#### Action item
Copy out each line featuring the string "resolution" from the entries beneath.

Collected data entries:
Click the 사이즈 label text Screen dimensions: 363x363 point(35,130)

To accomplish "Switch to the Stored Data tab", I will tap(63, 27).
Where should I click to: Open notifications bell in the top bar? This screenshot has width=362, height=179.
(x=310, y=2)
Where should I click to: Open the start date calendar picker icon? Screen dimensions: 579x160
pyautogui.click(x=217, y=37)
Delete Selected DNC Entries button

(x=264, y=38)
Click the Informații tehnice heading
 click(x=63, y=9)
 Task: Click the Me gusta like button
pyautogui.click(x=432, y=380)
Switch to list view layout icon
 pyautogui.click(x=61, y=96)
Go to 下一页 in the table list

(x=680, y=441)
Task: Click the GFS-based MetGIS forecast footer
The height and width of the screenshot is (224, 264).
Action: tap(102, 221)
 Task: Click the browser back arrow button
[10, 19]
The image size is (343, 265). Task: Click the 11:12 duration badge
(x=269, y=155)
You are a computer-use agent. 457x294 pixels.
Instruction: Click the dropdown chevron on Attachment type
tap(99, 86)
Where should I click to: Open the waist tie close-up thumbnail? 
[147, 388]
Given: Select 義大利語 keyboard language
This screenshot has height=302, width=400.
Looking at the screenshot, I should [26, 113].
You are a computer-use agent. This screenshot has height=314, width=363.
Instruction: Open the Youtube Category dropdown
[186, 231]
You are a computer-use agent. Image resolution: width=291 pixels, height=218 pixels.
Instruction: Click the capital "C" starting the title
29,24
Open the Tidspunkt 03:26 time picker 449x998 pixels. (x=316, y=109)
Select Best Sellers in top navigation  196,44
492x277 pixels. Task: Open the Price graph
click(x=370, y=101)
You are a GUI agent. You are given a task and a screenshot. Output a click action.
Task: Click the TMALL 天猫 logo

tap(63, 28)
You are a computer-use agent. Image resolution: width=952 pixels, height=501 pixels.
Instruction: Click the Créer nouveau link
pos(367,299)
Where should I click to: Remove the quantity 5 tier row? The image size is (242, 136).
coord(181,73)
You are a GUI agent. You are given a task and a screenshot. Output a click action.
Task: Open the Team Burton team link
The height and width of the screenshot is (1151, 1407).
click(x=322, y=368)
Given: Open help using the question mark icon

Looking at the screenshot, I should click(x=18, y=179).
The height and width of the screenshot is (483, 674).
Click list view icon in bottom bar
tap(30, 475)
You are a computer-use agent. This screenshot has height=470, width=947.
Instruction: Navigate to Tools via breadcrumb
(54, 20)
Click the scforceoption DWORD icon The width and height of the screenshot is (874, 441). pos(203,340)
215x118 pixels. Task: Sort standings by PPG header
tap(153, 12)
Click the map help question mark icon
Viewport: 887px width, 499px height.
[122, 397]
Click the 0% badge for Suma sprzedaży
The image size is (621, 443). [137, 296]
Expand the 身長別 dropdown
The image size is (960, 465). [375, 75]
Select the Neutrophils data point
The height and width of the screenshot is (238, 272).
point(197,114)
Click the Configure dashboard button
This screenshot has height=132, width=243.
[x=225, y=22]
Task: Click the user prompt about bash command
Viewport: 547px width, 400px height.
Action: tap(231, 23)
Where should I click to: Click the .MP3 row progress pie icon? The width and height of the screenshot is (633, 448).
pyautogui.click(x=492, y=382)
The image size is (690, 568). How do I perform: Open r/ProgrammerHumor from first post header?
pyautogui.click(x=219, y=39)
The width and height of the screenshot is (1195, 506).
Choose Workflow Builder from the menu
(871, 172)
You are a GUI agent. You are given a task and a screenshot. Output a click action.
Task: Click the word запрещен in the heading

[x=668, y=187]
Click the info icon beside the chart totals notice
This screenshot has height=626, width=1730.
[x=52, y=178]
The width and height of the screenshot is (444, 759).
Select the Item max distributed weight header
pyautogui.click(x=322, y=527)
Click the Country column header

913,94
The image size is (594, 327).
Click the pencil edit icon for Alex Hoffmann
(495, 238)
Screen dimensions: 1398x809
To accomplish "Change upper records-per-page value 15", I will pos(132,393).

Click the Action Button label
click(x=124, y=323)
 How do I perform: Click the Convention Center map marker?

#### Written answer
You are a computer-use agent. Image resolution: width=291 pixels, height=218 pixels.
You are a computer-use agent. Image resolution: width=952 pixels, height=501 pixels.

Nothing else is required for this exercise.